The rise of AI-Powered Advice
Big-picture advice and predictive guidance used to be a feature of high-end financial advisory firms — a perk only available to those who could afford it. But thanks to rapid advancements in data analytics and artificial intelligence (AI), that kind of holistic advice is now more accessible than ever. AI-driven robo-advisors can parse many different streams of financial information, delivering customized answers to key questions: Is it time to buy a home, or is it smarter to keep renting? Can I afford to take out another student loan?
Intelligent connectivity powered by AI can anticipate consumers’ needs and next steps, making proactive suggestions that guide them along the path to financial wellbeing. Fintech companies can also help consumers identify when their financial picture becomes too complex for a robo-advisor, and help them find a human financial advisor to meet their needs.

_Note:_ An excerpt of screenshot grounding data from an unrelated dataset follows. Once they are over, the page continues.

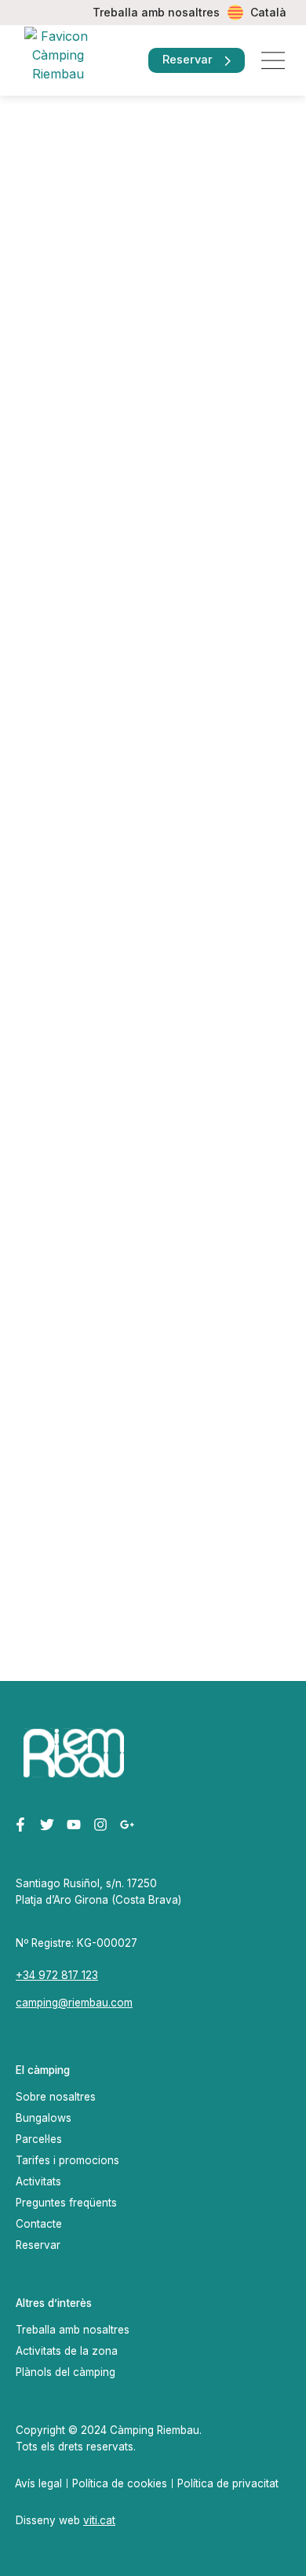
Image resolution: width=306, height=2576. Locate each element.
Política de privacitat (228, 2483)
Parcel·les (39, 2139)
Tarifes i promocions (67, 2160)
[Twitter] (47, 1825)
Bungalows (43, 2118)
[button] (272, 60)
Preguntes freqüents (66, 2202)
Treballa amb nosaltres (156, 12)
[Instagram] (100, 1825)
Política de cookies (119, 2483)
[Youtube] (74, 1825)
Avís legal (38, 2483)
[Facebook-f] (20, 1825)
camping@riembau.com (74, 2002)
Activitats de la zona (67, 2351)
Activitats (38, 2181)
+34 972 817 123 (57, 1975)
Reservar (38, 2245)
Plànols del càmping (65, 2372)
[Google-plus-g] (126, 1825)
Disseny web (65, 2520)
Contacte (39, 2224)
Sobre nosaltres (56, 2096)
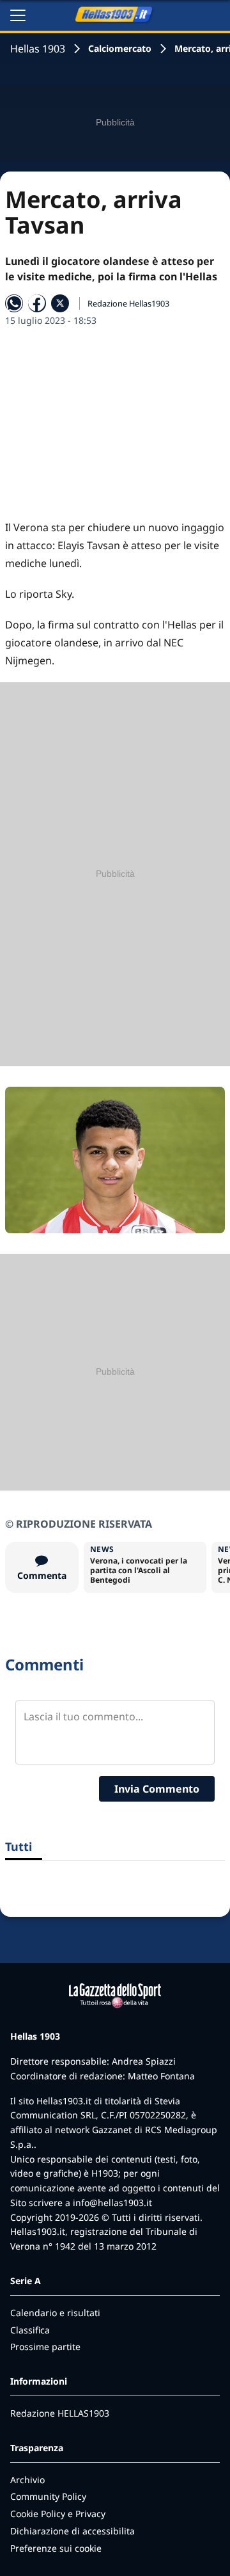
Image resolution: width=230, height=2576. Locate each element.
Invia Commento (156, 1789)
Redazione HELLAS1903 (59, 2413)
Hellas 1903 (37, 49)
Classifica (30, 2330)
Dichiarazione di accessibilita (72, 2531)
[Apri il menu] (18, 15)
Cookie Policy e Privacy (57, 2514)
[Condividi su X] (60, 303)
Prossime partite (45, 2346)
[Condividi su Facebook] (37, 303)
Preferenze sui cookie (56, 2548)
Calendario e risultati (55, 2313)
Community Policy (48, 2496)
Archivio (27, 2480)
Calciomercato (119, 48)
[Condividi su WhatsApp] (14, 303)
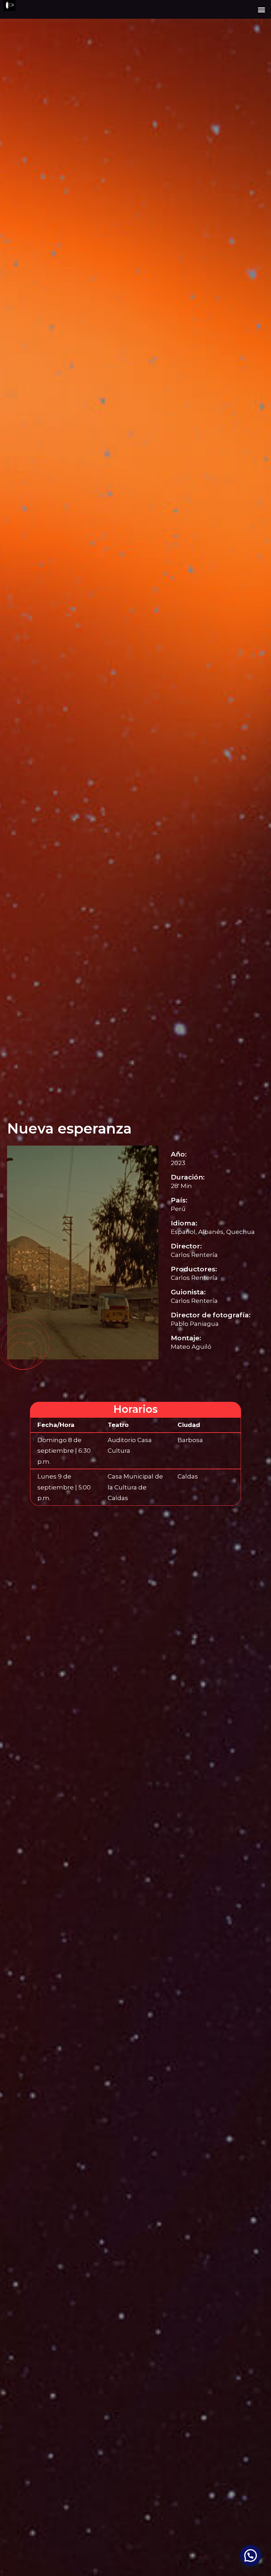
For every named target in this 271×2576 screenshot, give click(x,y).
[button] (261, 9)
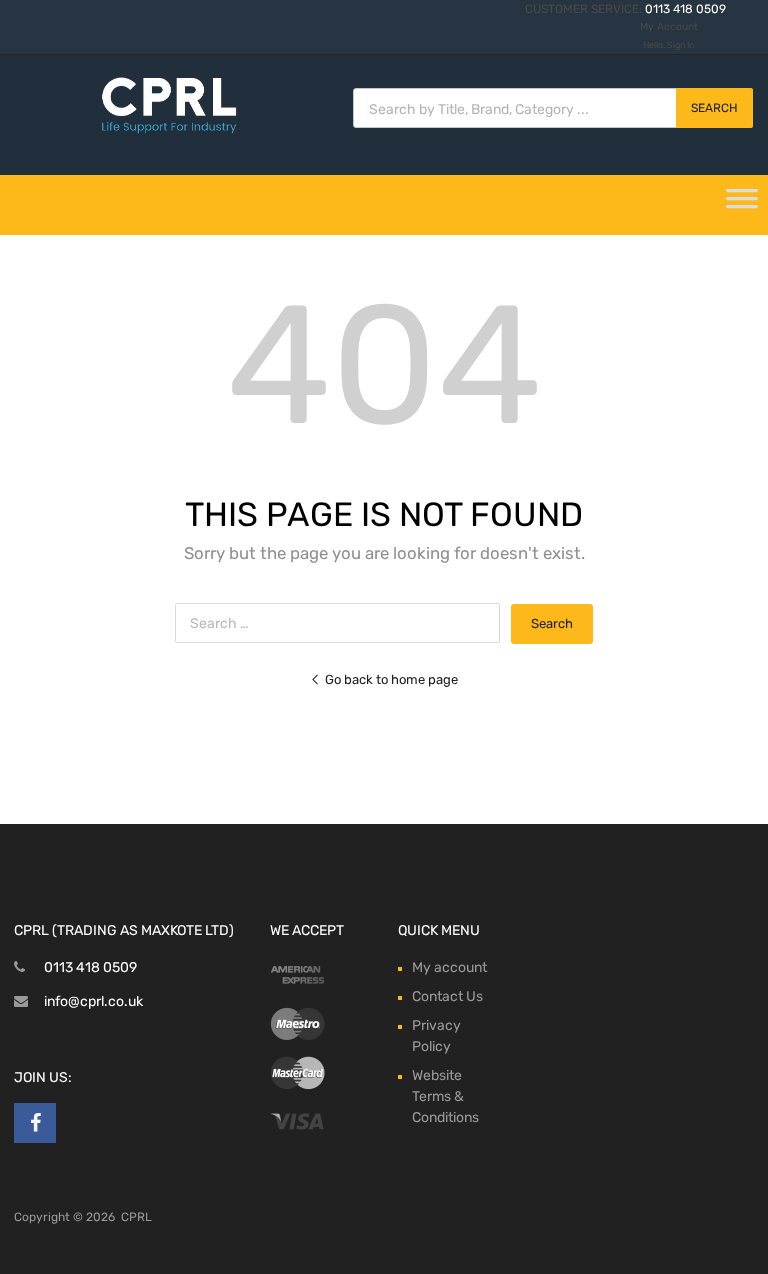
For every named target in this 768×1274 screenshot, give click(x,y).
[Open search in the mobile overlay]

Focus on financial mental health
New investors are quickly finding that the market can be overwhelming. That’s not surprising, financial anxiety is common and studies show that financial stress can have an impact on mental health for some.
It’s not enough for fintech companies to give retail investors access; they also must provide the guidance and support that help consumers manage their financial well-being. Educational tools can ensure that consumers are well informed about their options.
Predictive analytics can anticipate consumers’ questions, serving them key information and insights before they ask. Features that emphasize a comprehensive notion of financial well-being, rather than short-term wins and losses, can also help ensure that consumers are keeping their eyes on the bigger picture.
Gamification for good
The surge of gamification apps has done an impressive job making investing as engaging as playing a video game or joining a social media platform.
Much of the current use of gamification emphasizes short-term thinking, but there’s also an opportunity to help consumers think more broadly about their overall financial picture. One example is peer benchmarking, a feature that enables help consumers to see how their financial habits compare to those of friends and fellow consumers.
Gamification can also be used to incentivize making smaller, smarter choices — for example, rewarding saving over making an impulse buy.
The future of fintech is about more than just broadening access to the markets. It’s about making sure more individuals have access to the tools that can help improve their financial well-being—in the ways that suit their own circumstances and needs. The potential to act within their own set of individual priorities, with their long-term financial wellness in mind is much more empowering to a consumer than simply relying on short-term, high-risk investments.